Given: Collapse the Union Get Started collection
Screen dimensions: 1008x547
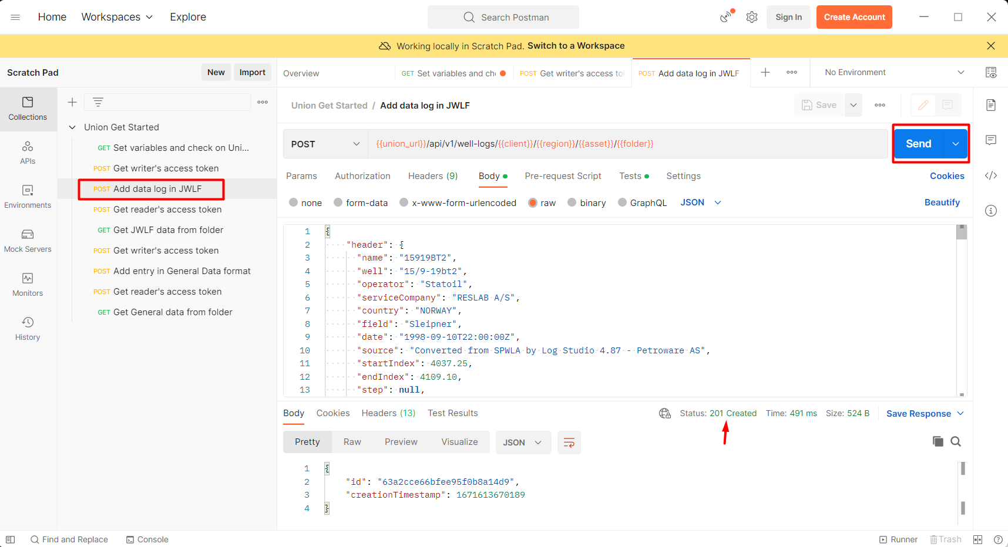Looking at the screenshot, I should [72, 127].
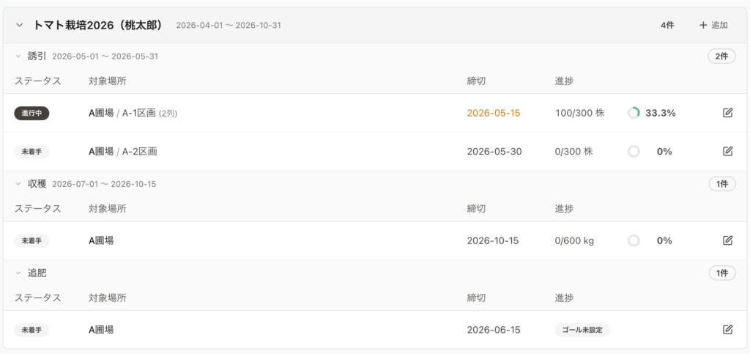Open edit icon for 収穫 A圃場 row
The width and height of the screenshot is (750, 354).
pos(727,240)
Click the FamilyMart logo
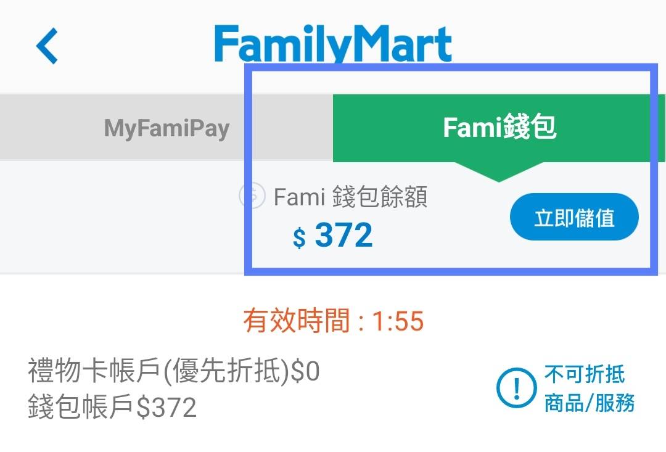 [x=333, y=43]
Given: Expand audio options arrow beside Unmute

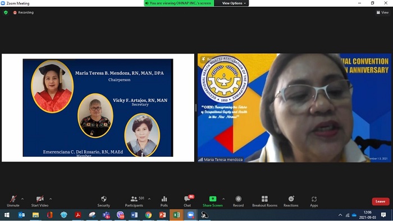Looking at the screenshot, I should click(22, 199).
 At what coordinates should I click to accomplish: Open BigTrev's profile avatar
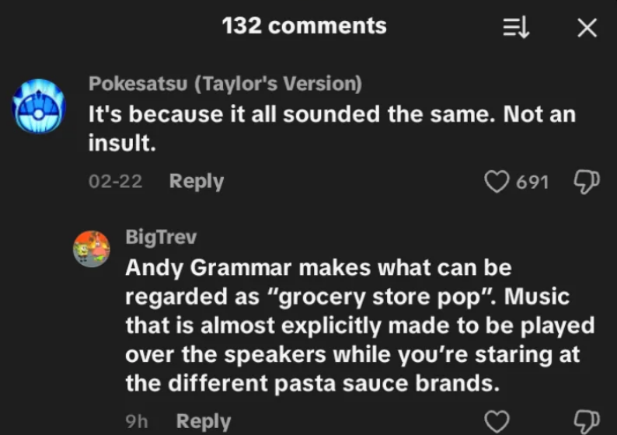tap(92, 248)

____

REQUIRED WORK:
Reproduce the records above exactly, excluding every picture.

ANSWER FOR THE TASK:
Given: Collapse the Union Get Started collection
Screen dimensions: 1008x547
Looking at the screenshot, I should [72, 127].
Open edit icon for 収穫 A圃場 row
The width and height of the screenshot is (750, 354).
pos(727,240)
Click the FamilyMart logo
 [x=333, y=43]
Given: Expand audio options arrow beside Unmute

Looking at the screenshot, I should click(22, 199).
 At what coordinates should I click to accomplish: Open BigTrev's profile avatar
tap(92, 248)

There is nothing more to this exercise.